No Brasil, esse contexto altamente polarizado está claramente presente e, por isso, é responsabilidade de todas as candidaturas, principalmente de quem atualmente ocupa o cargo de presidente, estar à altura dessa responsabilidade. As pessoas candidatas devem assegurar que tanto suas propostas de governo quanto seu discurso público estejam de acordo com os direitos humanos e impliquem avanços, nunca retrocessos, nessa questão.  

Continuamos a acompanhar as pessoas defensoras dos direitos humanos, ativistas e jornalistas que, nos últimos anos, têm pagado um preço muito alto pela defesa dos direitos humanos, assim como aquelas pessoas que, de uma forma ou de outra, foram vítimas de discursos de ódio e contrários a direitos.

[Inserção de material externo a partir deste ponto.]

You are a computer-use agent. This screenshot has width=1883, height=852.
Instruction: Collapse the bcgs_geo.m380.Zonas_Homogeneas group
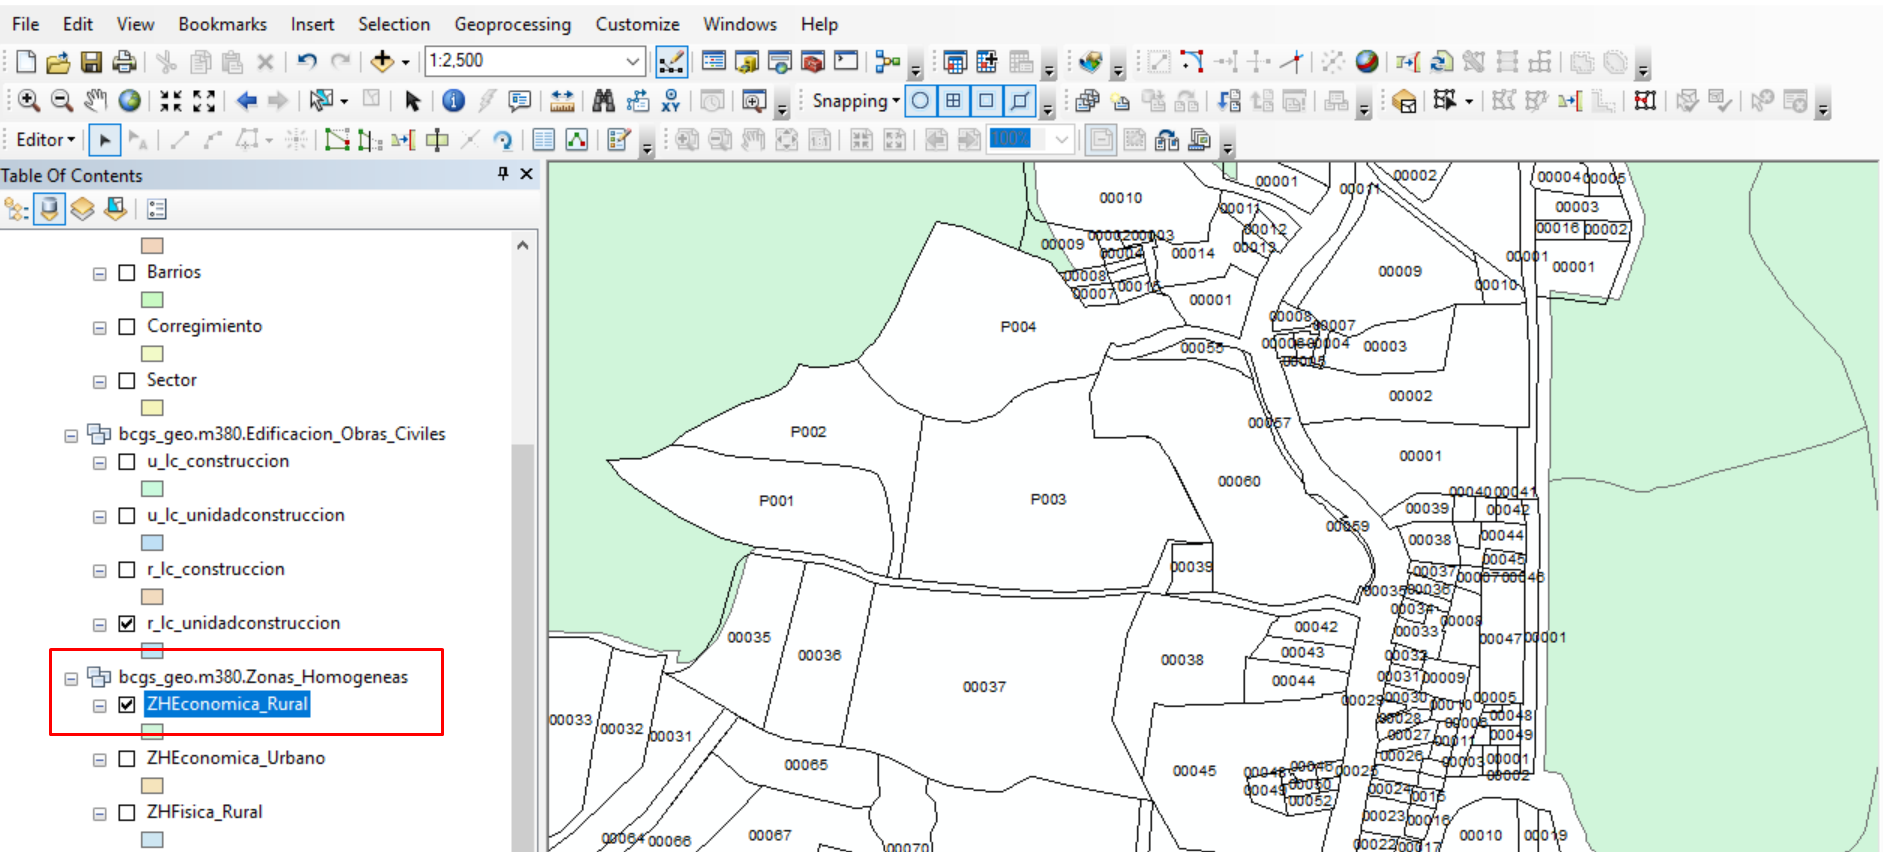pos(71,678)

Além disso, pedimos ao atual presidente e às demais pessoas candidatas que não percam tempo com polêmicas e ataques, mas que aproveitem o momento para concentrar seus esforços na discussão de questões de direitos humanos que serão fundamentais para o país nos próximos quatro anos, como as medidas a serem tomadas para uma recuperação justa da pandemia de Covid-19, a violência policial, os direitos dos povos indígenas, as medidas urgentes para proporcionar justiça climática e garantir a liberdade de expressão para todas as pessoas, e a proteção das pessoas defensoras dos direitos humanos e ambientalistas. 

As eleições não podem ser pretexto para violar ou promover a violação dos direitos humanos. 

As eleições não podem ser pretexto para violar ou promover a violação dos direitos humanos. 

 

 

Jurema Werneck é diretora executiva da Anistia Internacional Brasil. Erika Guevara Rosas é diretora para as Américas da Anistia Internacional.